The Village Effect: How Face-To-Face Contact Can Make Us Healthier, Happier and Smarter, combines narrative nonfiction with science reporting to explore how our social bonds, face-to-face contact, and networks affect our thinking, learning, happiness, resilience and longevity. It was published by Random House in Canada, Spiegel and Grau in the United States, Atlantic Books in the United Kingdom, Charactery in Poland, Book21 in Korea, Cheers Media in China, and Batik Yayincilik in Turkey. It was selected as an Apple Nonfiction "Best Pick" in 2014.

==Awards==
Her 2008 book, The Sexual Paradox, was awarded the William James Book Award by the American Psychological Association in 2009. Her 2014 book, The Village Effect, was selected as an Apple Nonfiction Best Pick in 2014.

In 2014, Susan was given the Holden Award by the International Society for Intelligence Research. In 2015 she was a Poynter Fellow in Journalism at Yale University.

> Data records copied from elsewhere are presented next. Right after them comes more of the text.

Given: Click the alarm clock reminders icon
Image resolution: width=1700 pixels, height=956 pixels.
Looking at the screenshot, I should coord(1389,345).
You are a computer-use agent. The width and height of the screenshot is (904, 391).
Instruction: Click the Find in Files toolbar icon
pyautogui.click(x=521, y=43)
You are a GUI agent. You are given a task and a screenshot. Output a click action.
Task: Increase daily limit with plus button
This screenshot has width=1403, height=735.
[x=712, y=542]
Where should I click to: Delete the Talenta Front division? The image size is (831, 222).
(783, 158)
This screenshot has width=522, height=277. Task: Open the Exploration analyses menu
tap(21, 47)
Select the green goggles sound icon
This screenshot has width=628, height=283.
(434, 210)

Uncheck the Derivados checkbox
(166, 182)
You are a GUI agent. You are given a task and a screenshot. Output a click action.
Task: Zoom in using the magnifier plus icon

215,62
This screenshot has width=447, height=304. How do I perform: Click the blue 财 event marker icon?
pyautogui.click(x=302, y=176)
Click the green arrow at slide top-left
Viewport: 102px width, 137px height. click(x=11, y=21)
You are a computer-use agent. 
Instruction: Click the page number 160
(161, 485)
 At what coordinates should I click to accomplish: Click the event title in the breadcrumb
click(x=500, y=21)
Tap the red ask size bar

Her writing has also been recognized in awards from the Canadian Medical Association (2000), the Professional Writing Association of Canada (2002, 2010), and she has been nominated for the John Alexander Media Award (2000), the Aventis Pasteur Medal for Excellence in Health Research Journalism (1999), the YWCA Woman of Distinction Award (2007), and the BC National Award for Canadian Non-Fiction (2009).

==Personal life==
Pinker is married and has three children. She lives in Montreal. She is Jewish and attends Congregation Dorshei Emet in Hampstead, Quebec. She is the sister of evolutionary psychologist Steven Pinker.